Salvavidas
Cada tanto hay personas que me sorprenden con sus preguntas ocurrentes, que sinceramente nunca se me hubiesen cruzado por la mente que algún día la vida podría ponerme en esa situación; y es ahí que sin darme cuenta pase una prueba que no sabía (después se me reveló). Quizás en el momento no podes tomar dimensión de cuanto has crecido, pero con el pasar de los días en el momento donde analizas la respuesta, porque te quedo dando vueltas, es ahí que podes asimilar la magnitud de los efectos de tu restauración. La pregunta fue esta: Sí la personas que más daño te ha hecho, se estuviera ahogando y vos tenes un salvavidas, ¿Lo salvarías?, automáticamente respondí: "SI". Esa persona me repite: "pero te hizo daño", a lo que yo me tomé el trabajo de explicarle con todo el amor que me nació en ese momento. Primero, yo no puedo decidir quien vive o muere, no tengo ese poder. Segundo, esa persona no es cualquier persona, sino la salvó puedo herir a otras personas y tercero ( esta fue la más me hizo dar cuenta que había sido puesta a prueba, sin siquiera darme cuenta), si Dios me pone en esa situación en donde tengo que elegir, es porque está buscando mostrarme no quien es la persona, sino quien soy yo, si Dios decide ponerme en esa postura es porque me quiere hacer ver a mí que yo si sane de verdad y que mi amor va por encima de todo. Esa persona me dijo: "estoy sorprendido , porque yo estoy enojado y no lo salvaría" ; y es ahí donde le hice entender que si Dios te pone en esa situación en la que tenes que salvar a alguien más allá del daño que te ha hecho, es porque te esta mostrando que ser bondadoso y dejar el enojo de lado solo por hacer un acto humano habla de la grandeza de uno. Pensa que si Dios no sabría del corazón hermoso que tenes, claramente no te pondría en esa situación y si él no quisiese que esa persona viva no te pondría en el camino, te mandaría a hacer otra cosa. Me dijo: "Sos muy buena, Ma". Nunca se trató de ser buena o mala, se trató de entender que yo no tengo el poder para decidir por el otro, pero si puedo decidir por mí y actuar en cuanto a mis valores, no a la actitud de los demás.

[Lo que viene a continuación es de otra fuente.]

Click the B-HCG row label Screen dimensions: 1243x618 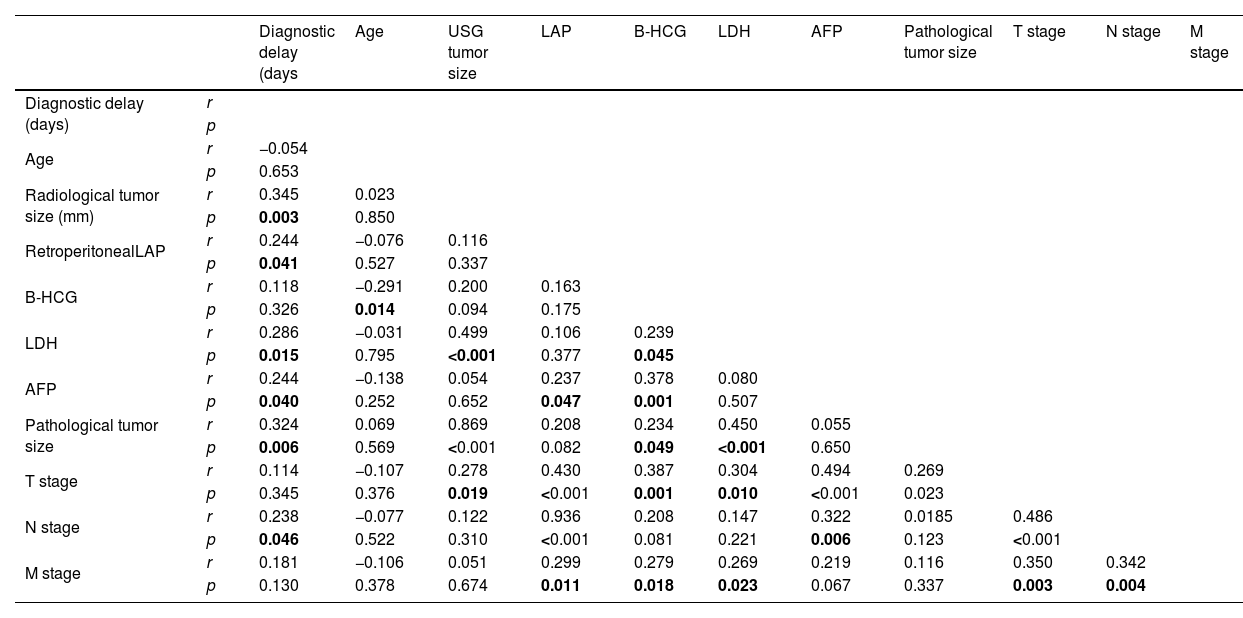pyautogui.click(x=51, y=298)
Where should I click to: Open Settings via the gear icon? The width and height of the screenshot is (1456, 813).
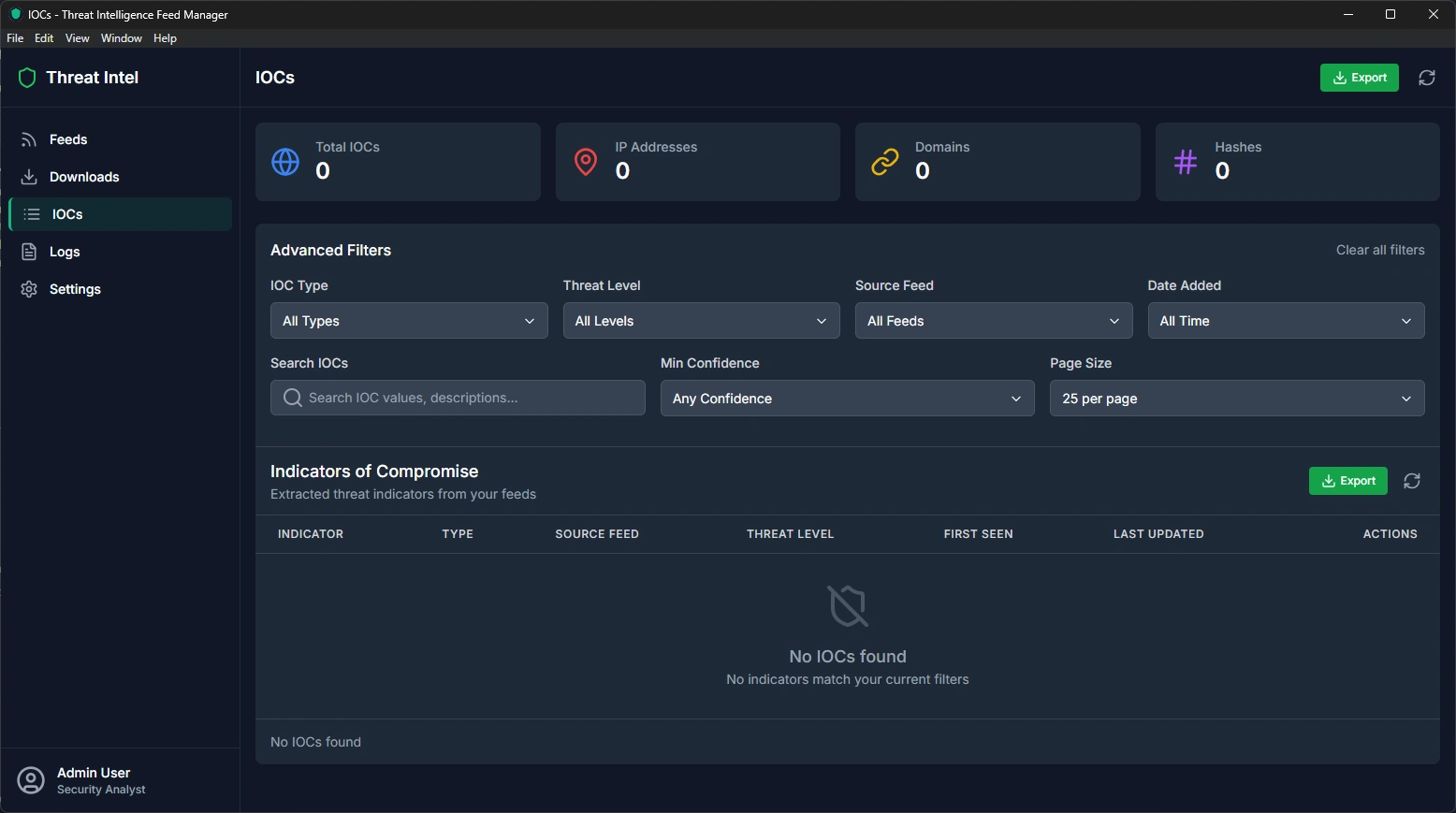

Somos fragmentos de la chispa de Dios, si yo dejo que una persona muera, quiere decir que jamás encarne la esencia de mi creador, lo que eso me llevaría a darme cuenta que nunca sane en verdad, que todavía queda resentimiento dentro de mí y lo más importante que jamás hubo restauración sincera. Otra cosa, si Dios me ha salvado tantas veces, entonces, ¿Quién soy para negarme?.